Studies on LAP Isozymes in Human Serum and Human Organs

Abstract

Many reports on LAP isozymes in human serum and human organs have been published, since Lawrence and his coworkers confirmed existence of multiple forms of leucine aminopeptidase. But the number of LAP isozymes and their electrolysed position were found different according to the investigators and the methods of electrophoresis, and their clinical significance remanis not clarified. Moreover, it is not clear whether the LAP in multiple forms is a true isozyme controled by gene, or consists of different enzymes which hydrolyze L-leucyl peptide.

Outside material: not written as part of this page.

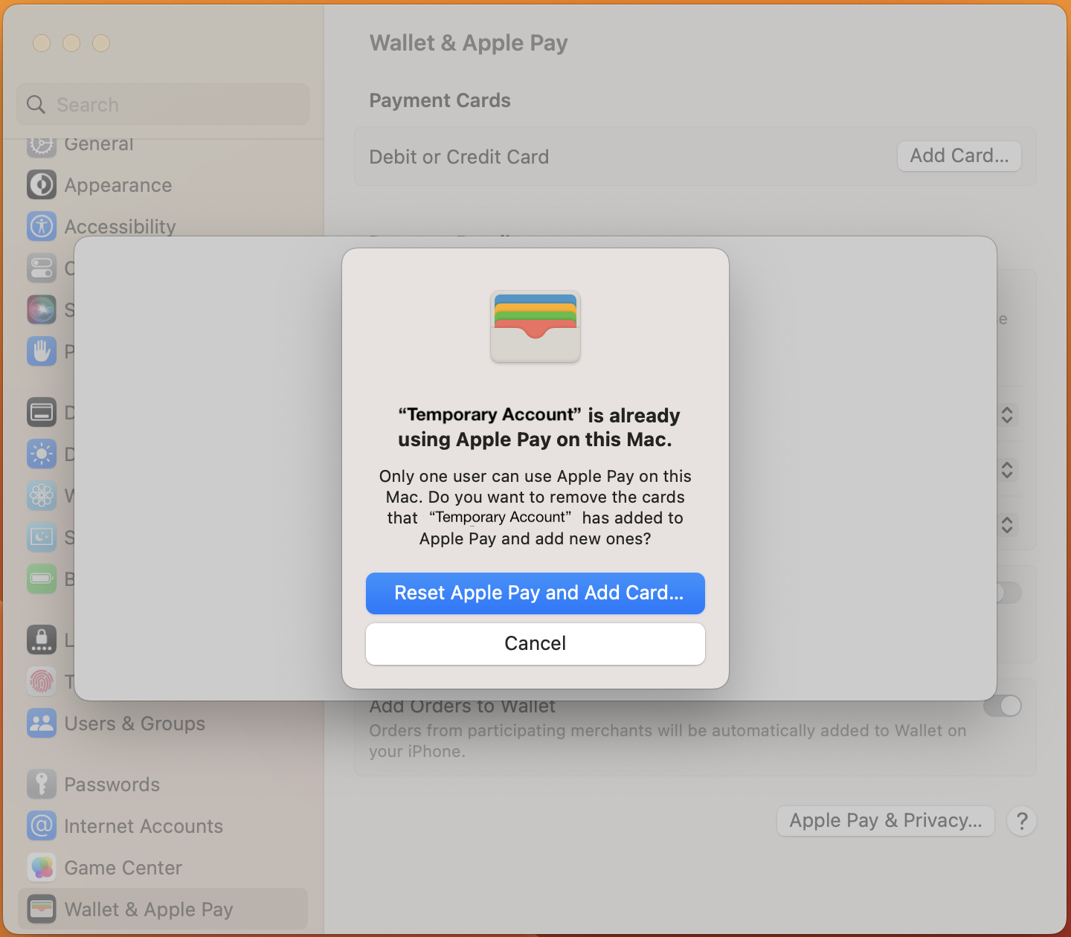Viewport: 1071px width, 937px height.
Task: Open the Game Center icon
Action: (x=42, y=867)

In this paper, the authors studied on the LAP isozymes in human serum and human organs with the electro-focussing method of Vesterberg and Svensson, and on the kinetics of the isozymes. LAP of the normal human serum was separated into 3 fractions at pI 3.9, 4.5 and 5.1. The supernatant of the liver was separated into 5 fractions at pI 3.9, 4.5, 5.1, 5.7 and 6.3. The authors call these fractions as LAP₁, LAP₂, LAP₃, LAP₄, and LAP₅, starting from the anode side. LAP₁ and LAP₂ were very strongly active in comparison with LAP₃, LAP₄ and LAP₅ in the liver and gall bladder. In the kidney, LAP₂ and LAP₃ were very strongly active, but LAP₁, LAP₄ and LAP₅ were slightly active. In the pancreas, LAP₃ was only strongly active fraction, whereas LAP₁, LAP₄ and LAP₅ were slightly active, and LAP₂ was not observed in the pancreas.
Investigation on kinetics of LAP has been hampered on account of lack of the adequate methods, however, in this paper, the method of Goldberg was used which is widely used in the clinical field.
The effects of substrate concentration on the activity of LAP fractions (LAP₁, LAP₂, LAP₃ and LAP₄) were shown as similar sigmoid curves and same Km values (=8×10^-5M) in 0.1M phosphate buffer pH 7.0. And the activity of these fractions was inhibited by the high substrate concentration (4×10^-3M). The effects of different pH were represented in the form of similar curves which showed that the optimal pH of the 5 fractions was 6.5. The effects of metal ions on these 5 fractions were of a similar tendency, that is, Ca⁺² and Mn⁺² inhibited the LAP activity.
With respect of these results, it is very difficult for the authors to think that these 5 fractions are a complex of different enzymes which hydrolyze L-leucyl peptides.
The multiple forms of LAP in serum of the patients of some diseases were very different from those of normal subjects' serum. The authors separated the LAP isozymes with the electro-focussing method. In the serum from a cholelithiasis patient, LAP₁, LAP₂, LAP₃, LAP₄ and LAP₅ were remarkably detectable.
LAP₂ was more strongly active in comparison with normal serum. 5 fractions were also found in the cases of acute hepatitis and subacute pancreatitis. In liver carcinoma, LAP₁ was very strongly active. LAP₂ and LAP₅ were not observed in serum from patients of liver cirrhosis.
On the ground of these results, it is suggested that more researches on LAP multiple forms may make diagnosis of hepate-biliary disease possible.